Australia still hopes to see India join RCEP, says ex-Australian secretary Peter Varghese

By Our Reporter
Peter Varghese

The door has been very deliberately left wide open for India and I genuinely hope that at some point, sooner rather than later, India will decide to walk through the door, said former Australian secretary for foreign affairs and trade Peter Varghese, who is the author of a paper on Australia’s economic strategy for India, referring to the 15-nation ASEAN led Regional Comprehensive Economic Partnership—seen as the world’s biggest trade bloc, and due to be signed in February 2020—that the Indian government decided to quit. “Australia still hopes to see India join,” he said.

Commerce Minister Piyush Goyal had recently stated that the government could reconsider its decision to leave the RCEP grouping if the terms for India were amended. Mr Goyal also said the focus was on other Free Trade Agreements with the European Union, U.S., existing negotiations with Australia, and a review of FTAs with ASEAN, Japan and Korea.

Mr Varghese, who was at a recent Confederation of Indian Industries event in New Delhi, where he unveiled the paper on economic strategy, said he hoped India’s decision was not final and added that India’s entry into RCEP was dependent on the ‘India-China’ element, as India’s main concerns over flooding of imports in the market, rules of origin, etc are essentially problems with China. When asked about any movement in the India-Australia Comprehensive Economic Cooperation Agreement (CECA), that has made little progress in the last five years, Mr. Varghese said that according to the strategy paper, the “India-Australia FTA or CECA should be on hold until we know where India comes out finally on RCEP”.

Speaking at the same event, MEA Additional Secretary for Economic Diplomacy P Harish denied that India’s decision to leave RCEP would make other negotiations like the one with Australia more difficult.

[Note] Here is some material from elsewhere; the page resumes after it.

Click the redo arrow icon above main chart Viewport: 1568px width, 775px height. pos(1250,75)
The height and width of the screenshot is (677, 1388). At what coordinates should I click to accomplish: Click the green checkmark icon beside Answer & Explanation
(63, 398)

“I think it must be remembered that the India-Australia trade engagement is not contingent on any bilateral or multilateral FTA, and we must keep working on ways to grow opportunities between both countries,” said Mr Varghese. However, he added he was disappointed by the lack of response to his report’s suggestions from big business in Australia. “I think there is less of an understanding in corporate Australia about what is happening in India.”